Sunday, January 10, 2010

Back from the Wilderness



Alot of people have been asking where is S. Beamin? Some people thought I had given this shit up, some people thought I finally put my trust in a big butt and a smile causing me to slow down, some people thought my antics had caught up with me and I was dead. None of those things are true though the fact is my job moved me out into the boonies, yes i am now a resident of Louisiana. Not fun Louisiana but fuck it, this is no mans land Louisiana. So you know what that means yep the adventures will be only getting worse as I deal with these country fucks. The thing about it is I was so pissed when I got here I automatically left. Yeah I stayed the night woke up and drove to New Orleans.

New Orleans is the place where I effectively went into hiding I threw out a few tweets but nothing of true value, you know why, because I got fucked up. Im talking Sugar Bowl, New Years, Casinos and a bunch of Aggies fucked up. Have you ever partied with a bunch of Bearcats who have never won anything they get loose. I was out here wildin with Ohio women one chick got me to play her husband for the night and she even did some of her wifely duties while at Pat O's. But my friends from Aggie Land get down too, we shut Pat O's down im talking thirty bottles of Champagne, me taking down a bottle of Jameson, and the rest of the crew making sure Pat O's had no more Hurricanes left. I got fucked up, I got lost, and some how I got found.

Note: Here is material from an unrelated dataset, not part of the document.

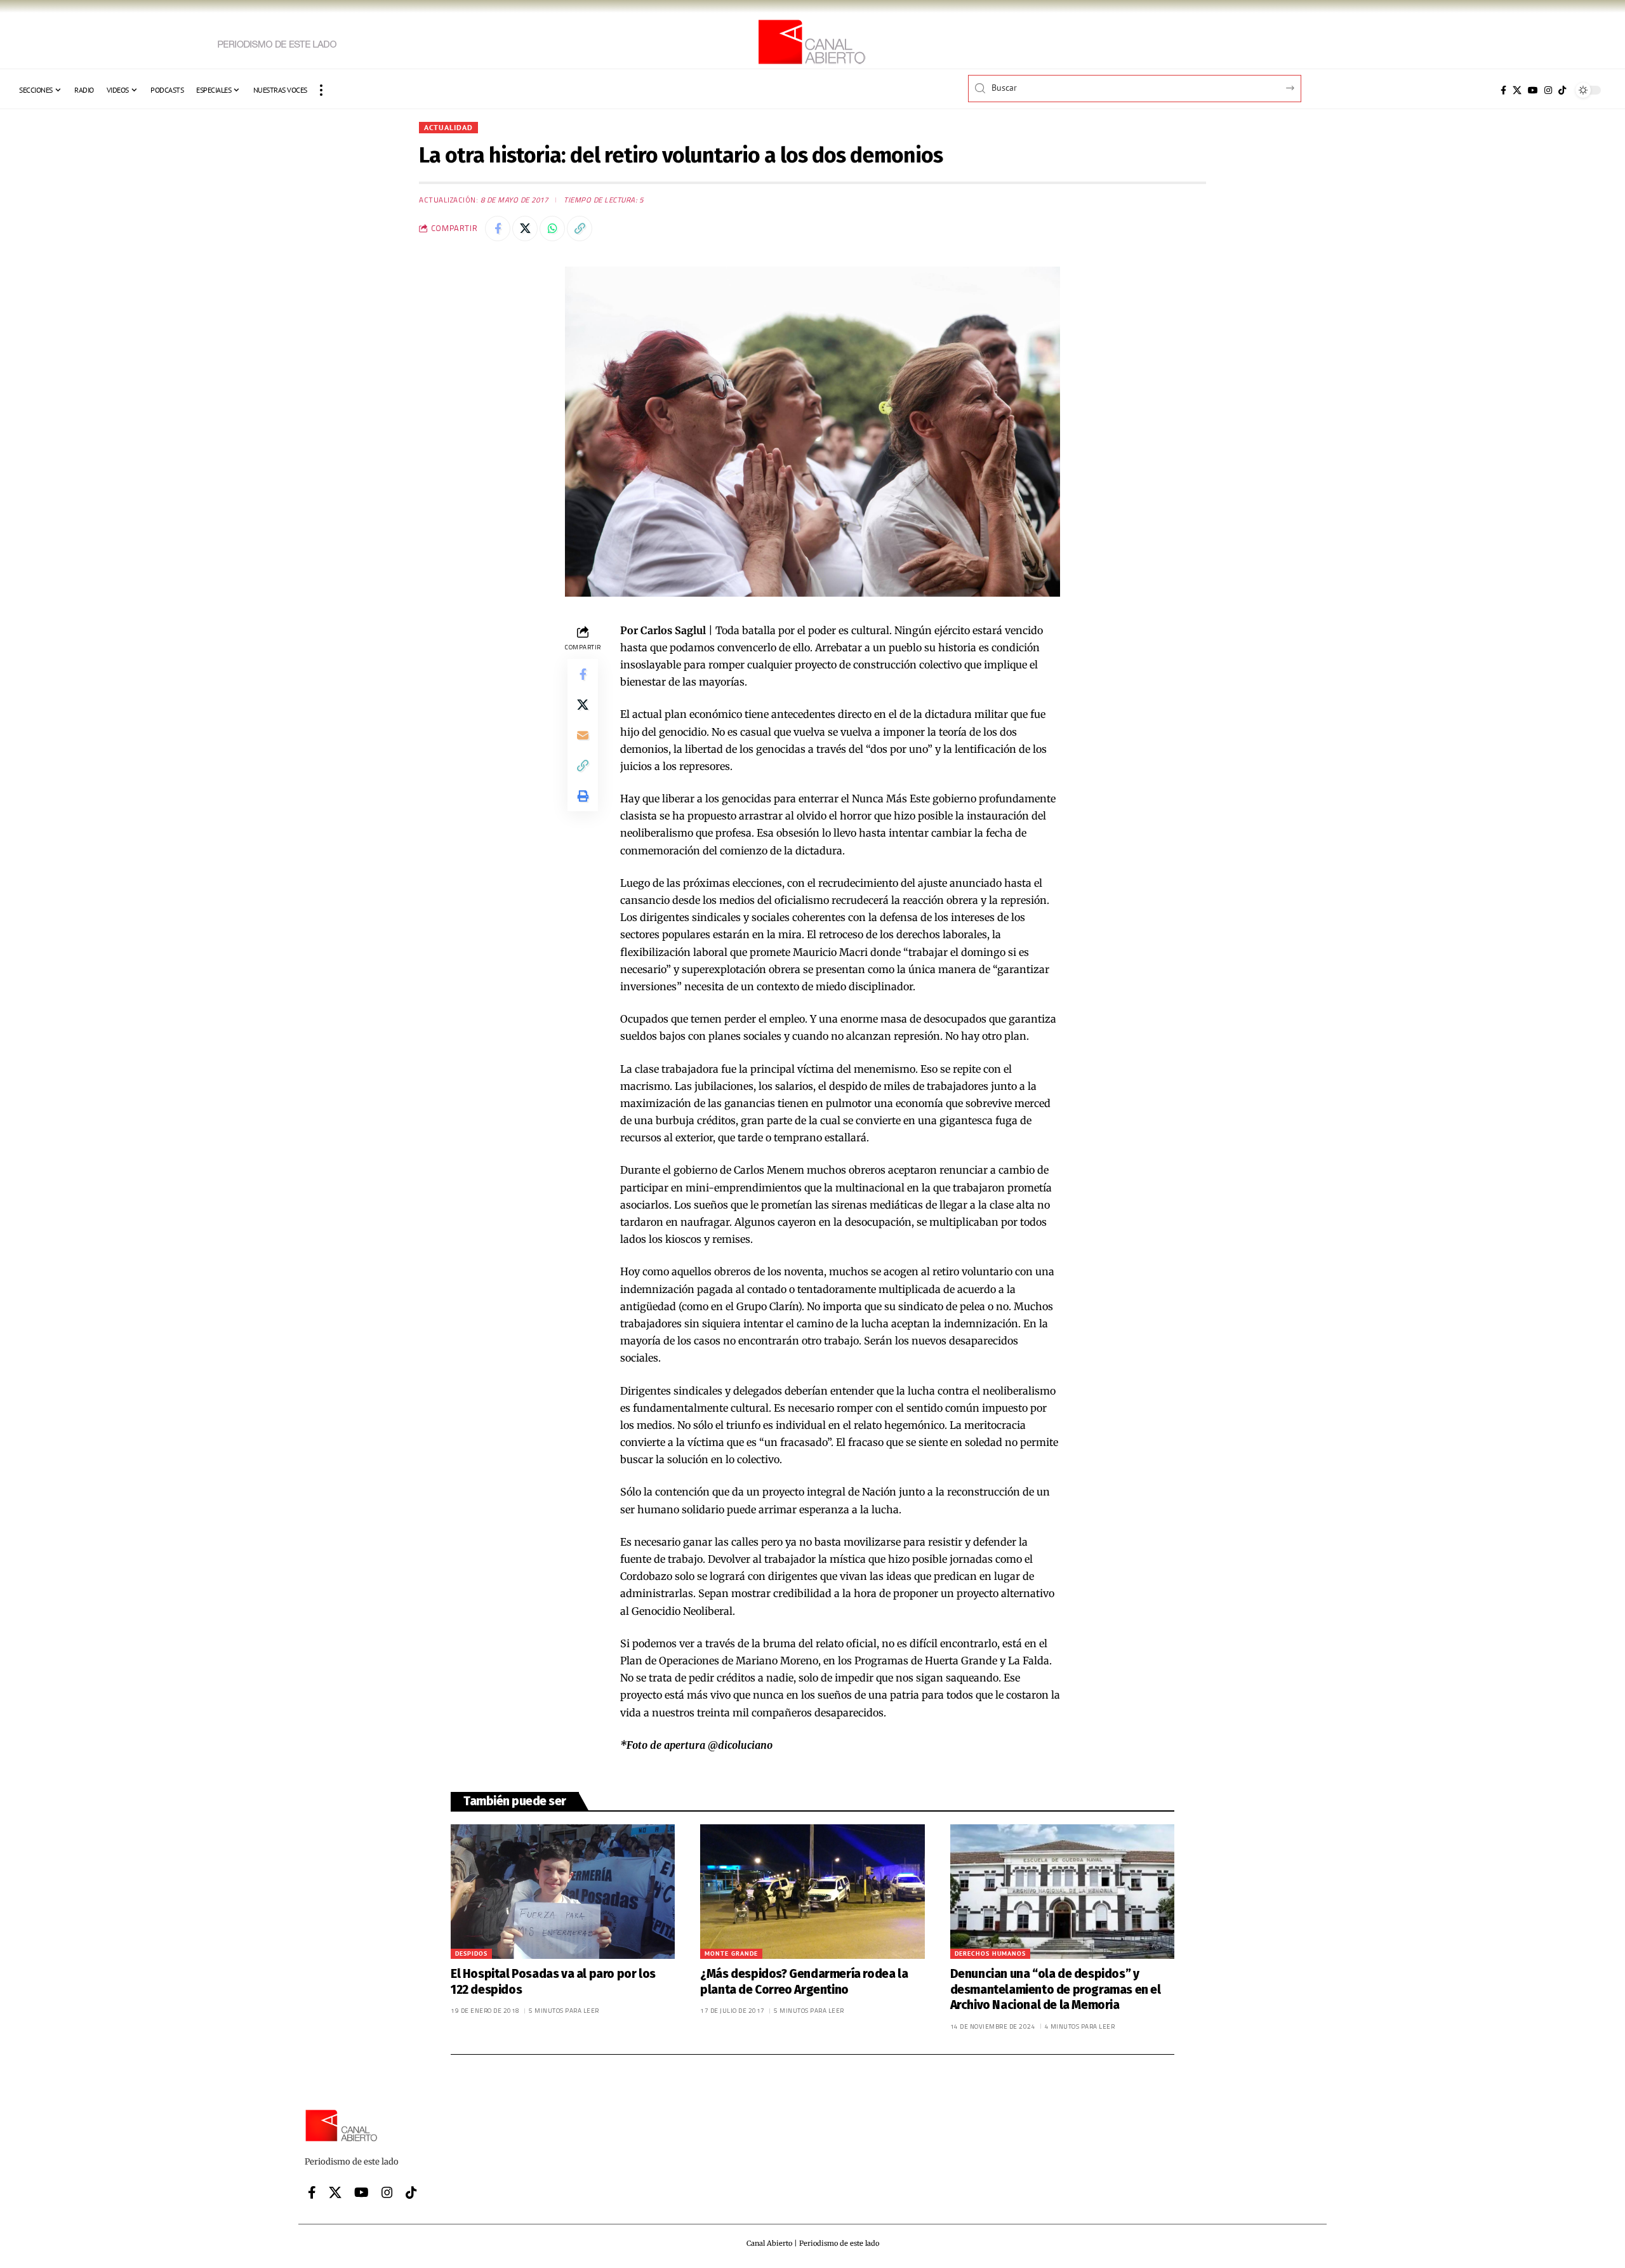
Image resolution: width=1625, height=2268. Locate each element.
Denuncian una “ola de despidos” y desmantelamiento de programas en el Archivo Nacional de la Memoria (1055, 1989)
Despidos (471, 1953)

The next day started off just ass fucked as we ate, drank Bloody Marys, and hit Bourbon for 12 straight hours. After the clubs kicked us out we tried to go to Rick's Cabaret, but as usual I got kicked out. It was one of the many times i got kicked out of places that weekend but every time I deserved it. One time I got kicked out of a bar went to the hotel switched sweaters and went right back in cause thats the shit I do. Well the lastnight in New Orleans I wandered the streets doing things Im not quite comfortable talking about so you know it's bad.

Being the guy I am I rallied got on the road and burned down the highway, in fact I was doing so much that I got a speeding ticket in some bum fuck Parish that I have to take care of. When I finally woke up after arriving at my apartment I went to the grocery store mind you it was 8 O'clock and there was none in this mother fucker. I mean this shit was dead as fuck it was me and 4 cashiers. Back at home the Grocery just gets poppin at 8 because we are all buying booze, and speaking of booze one of the best things about this town is they sell hard liquor everywhere. When I mean everywhere I mean if they sell food they have some liquor on hand Gas Station Check, Grocery Store Check, Bodega Check, the liquor stores have a drive through just to compete.

The town is boring but im getting over it I met some decent people who might be able to get down with this S. Beamin thing. The worst shit was I couldn't find a decent barber until today, so you know I was looking like Randy Moses long lost cousin. The shit was wild I had these crazy bitches coming out the word works getting at your boy. When I say out the wood works I mean straight Appalachian Mountain type hoes.There are some crazy mother fuckers out here though, I have never heard the word Coon Ass and Redneck thrown around with so much affection it's scary. And I dont understand half these Coon asses when they talk either so that shit is fun. Oh and did i mention it snowed on Tuesday and my Plasma is on the floor fuck it such is life.